In White Plains Towing Corp. v. Patterson,9 the Second Circuit held that a petition for redress of grievances "is `generally subject to the same constitutional analysis' as the right to free speech."10 Accordingly, a First Amendment claim can succeed only if, inter alia, the speech fairly can be considered as "related to any matter of political, social, or other concern to the community."11 Whether an independent contractor's "speech addresses a matter of public concern must be determined by the content, form, and context of a given statement, as revealed by the whole record."12

Housing Works' letter of October 16, 1997 to Commissioner Barrios-Paoli informed her that it had filed a notice of claim with the City "for damages resulting from HRA's continued refusal to reimburse Housing Works for expenses incurred in the operation of [its] Scattered Site Program."13 Moreover, Housing Works advised her that "unless a contract is executed and we have received payment for all expenses and liabilities incurred to date by October 31, 1997 Housing Works will have no choice but to suspend operation of the program."14 It added that if suspension were necessary, Housing Works would expect the City to work with the clients to avoid any disruption to their lives and avoid any return to homelessness. It concluded that it was one of the few programs able to house chemically-dependent individuals with HIV/AIDS and that HRA's actions would result in harm to this vulnerable population.

| EXERCISE DATA |
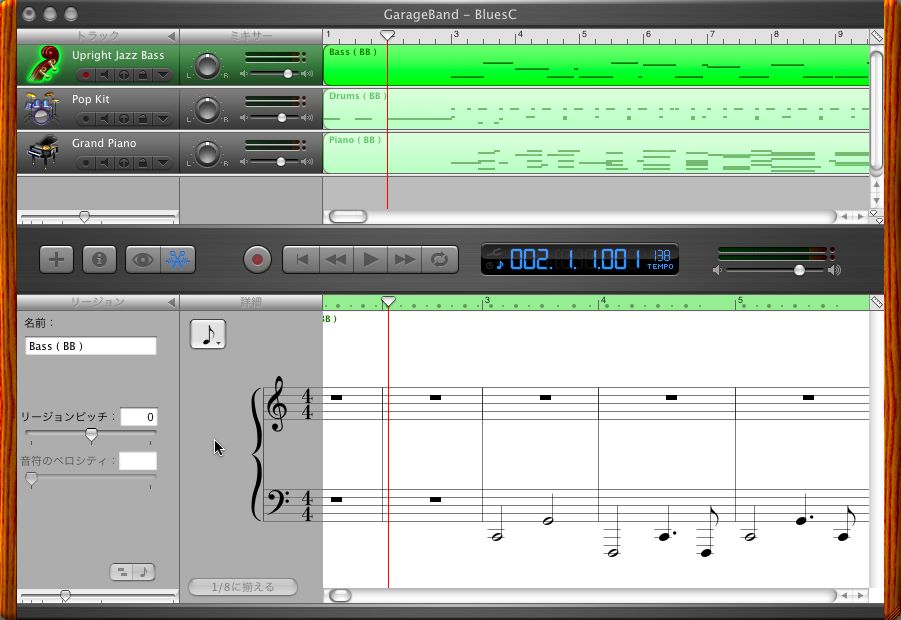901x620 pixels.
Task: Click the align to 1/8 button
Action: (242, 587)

...

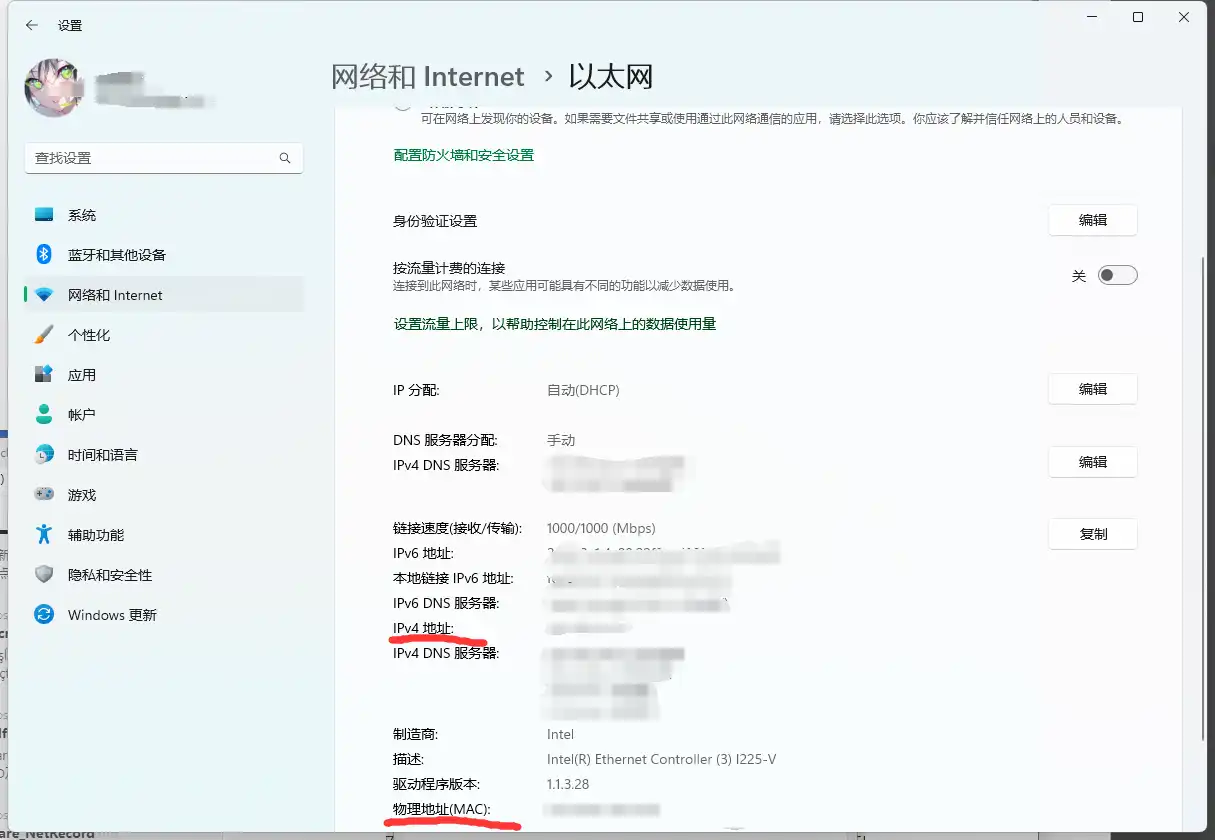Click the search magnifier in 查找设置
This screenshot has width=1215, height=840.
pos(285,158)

| INSTRUCTIONS |
[1] Answer these questions about the legal passage:
(a) Which court held that a petition for redress of grievances is generally subject to the same constitutional analysis as free speech?
(b) On what date did Housing Works write to Commissioner Barrios-Paoli?
(c) By what date did Housing Works say a contract had to be executed and payment received to avoid suspending the program?
[2] Express the part of the listing that opens with the line containing "901x620 pixels." and closes with the line containing "Action: (242, 587)" as a JSON list of strings, one string per line, skipping blank lines and leaving out the pictures.

| FINAL ANSWERS |
[1]
(a) The Second Circuit.
(b) October 16, 1997.
(c) October 31, 1997.

[2]
[
  "901x620 pixels.",
  "Task: Click the align to 1/8 button",
  "Action: (242, 587)"
]